[Stored items from a collection]
========================
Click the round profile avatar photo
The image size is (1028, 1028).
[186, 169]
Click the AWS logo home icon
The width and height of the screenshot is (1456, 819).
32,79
========================
_What is needed_
State how many lines in the data above contain the string "Click", matching capitalization exactly. Reply with the number only.

_Result below_
2